British manufacturing output expanded for the sixth month in a row during October, the longest such run in at least 20 years, helped by the production of cars for export.
The data, released yesterday along with figures for construction and the trade balance, added to signs that British industry may be a bright spot in 2018, when most forecasters expect the economy will slow.
Britain’s economy has lost momentum this year as higher inflation caused by the fall in sterling after last year’s Brexit vote hurt consumers, although some exporters have gained from the weaker pound and the stronger eurozone economy.

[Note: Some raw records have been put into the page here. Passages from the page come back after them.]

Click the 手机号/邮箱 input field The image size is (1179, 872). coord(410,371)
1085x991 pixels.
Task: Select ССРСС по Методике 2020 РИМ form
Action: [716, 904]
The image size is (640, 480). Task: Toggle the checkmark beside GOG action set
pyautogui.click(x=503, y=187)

Manufacturing output increased 0.1% in October from September, as expected in a Reuters poll of economists. “While manufacturing was relatively subdued overall in October despite record production of cars destined for export, the longer-term picture is one of strong growth,” ONS statistician Kate Davies said.

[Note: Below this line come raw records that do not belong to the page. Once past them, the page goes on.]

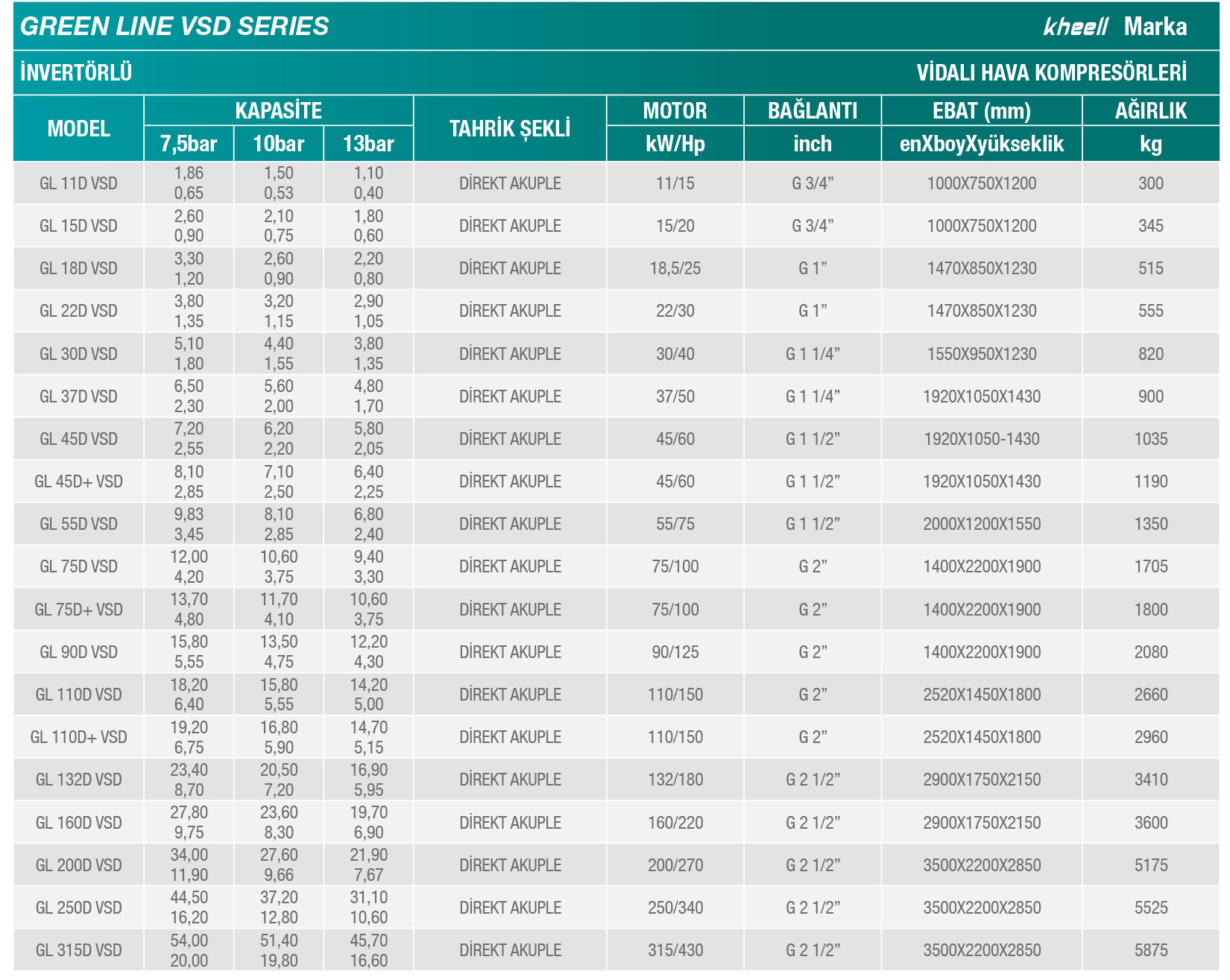Click the weight value 5875
The image size is (1230, 980).
(x=1151, y=950)
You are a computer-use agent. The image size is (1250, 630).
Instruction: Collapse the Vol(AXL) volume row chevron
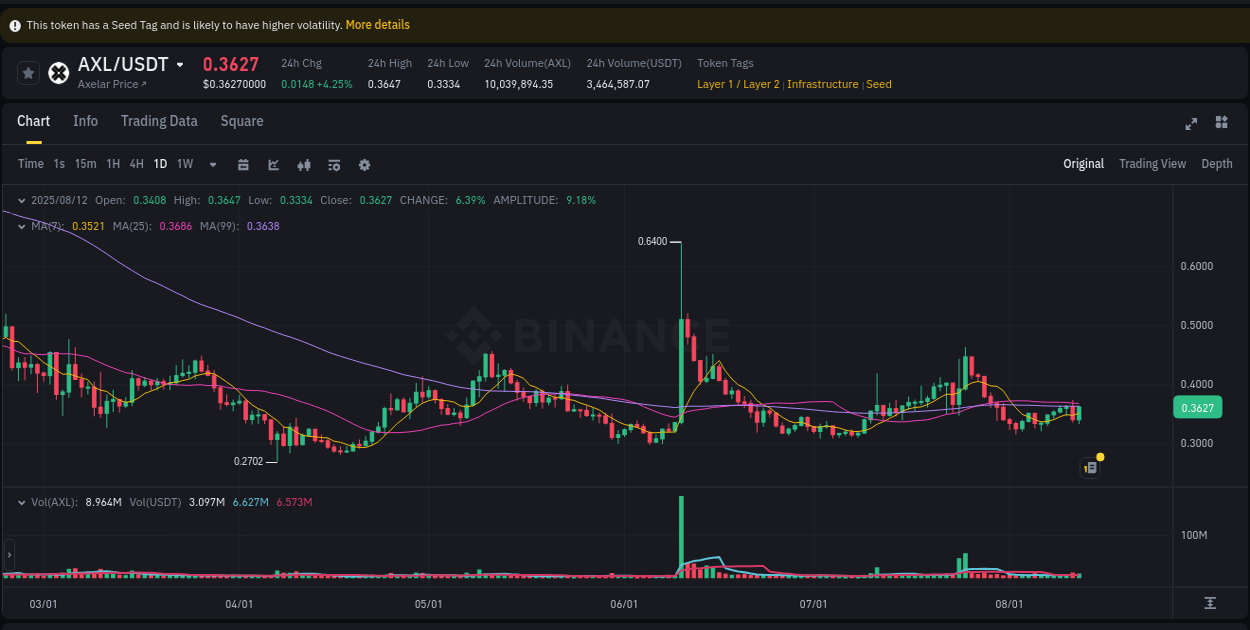[x=20, y=504]
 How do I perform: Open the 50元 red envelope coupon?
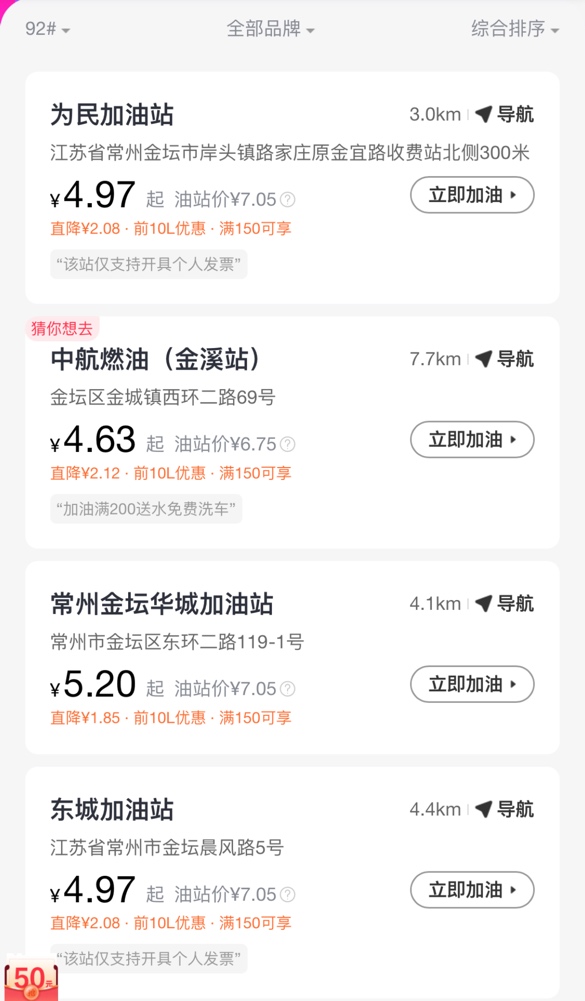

Annual growth in factory output hit 3.9% in October, as expected in the Reuters poll and marking the biggest increase since December 2016.
The outlook for British manufacturing, which accounts for 10% of economic output, hinges largely on the outcome of Britain’s divorce from the European Union.

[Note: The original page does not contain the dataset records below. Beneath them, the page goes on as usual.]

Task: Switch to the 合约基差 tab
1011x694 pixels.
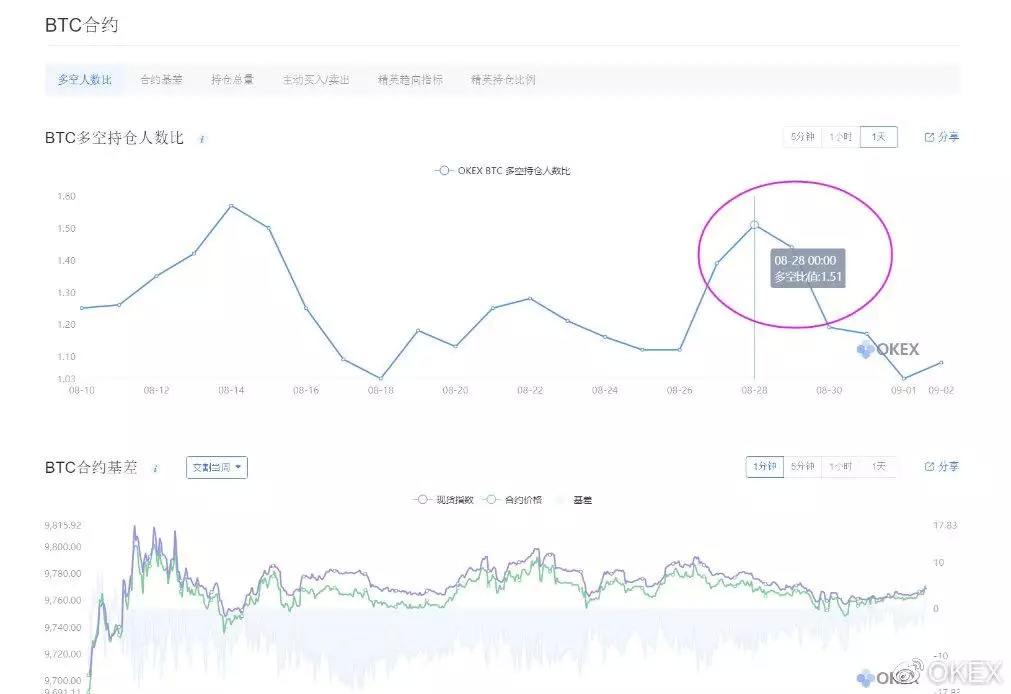Action: [x=161, y=80]
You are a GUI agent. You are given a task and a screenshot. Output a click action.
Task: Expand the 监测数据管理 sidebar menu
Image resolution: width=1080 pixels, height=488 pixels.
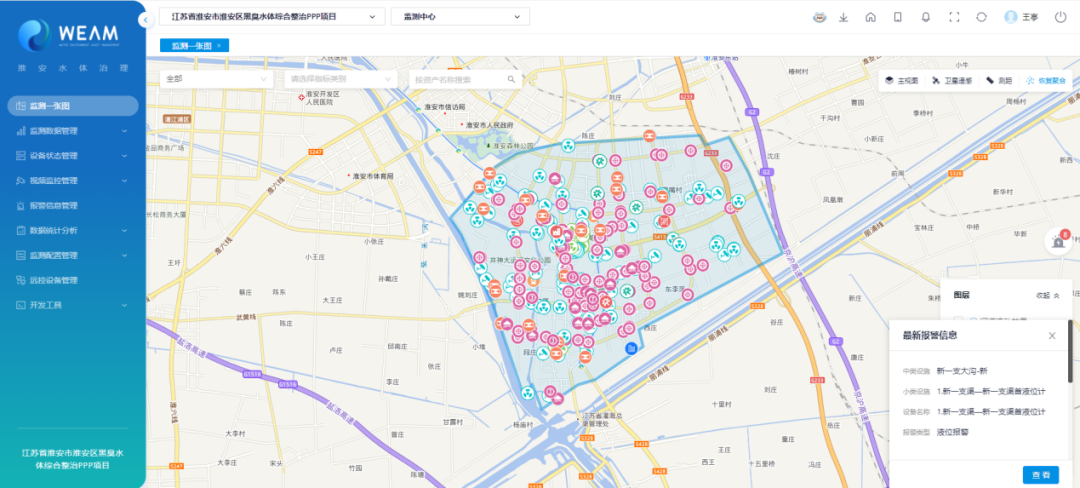(72, 130)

The European Commission said earlier yesterday enough progress had been made in Brexit negotiations with Britain to allow a second phase of talks on future relations to begin, ending an impasse over the status of the Irish border.
Broader industrial output was flat on the month, as expected.
In annual terms, output was 3.6% higher in October, the strongest reading since December 2016.
Figures for the much bigger services sector are due to be released on December 22.
The Bank of England said last month that it expects the economy to grow by 0.4% in the last three months of the year, and to expand by 1.6% in 2018, after it raised its key interest rate for the first time since 2007.
A private-sector business survey last week suggested British manufacturers enjoyed strong growth in November but also rising inflation pressure.
The official readings of manufacturing have tended to show a weaker picture for the sector than the surveys over 2017.
Separate ONS data again painted a mixed picture of Britain’s trade performance.
Although the ONS revised down the size of Britain’s trade deficit in the quarter, the figures showed the gap widened slightly in the month of October to £10.781bn from £10.453bn in September.
Economists polled by Reuters had expected a deficit of £11.45bn.
In volume terms, growth in exports outpaced that of imports during October. Britain’s export performance has looked average this year compared with other European economies, suggesting sterling’s sharp fall after last year’s Brexit vote has yet to provide a major boost to competitiveness.
The ONS also released figures for construction in October, which disappointed again.
Output dropped 1.7% on the month, following a 1.6% drop in October.
This was the largest fall since March 2016.
The Reuters poll had suggested construction output would rise 0.4%. However, new construction orders rose by a record amount in the third quarter, helped by the award of orders related to the new High Speed 2 rail project.
Employees push an Enviro 400 bus along the production line at the Alexander Dennis factory in Scarborough. The UK manufacturing output increased 0.1% in October from September, as expected in a Reuters poll of economists.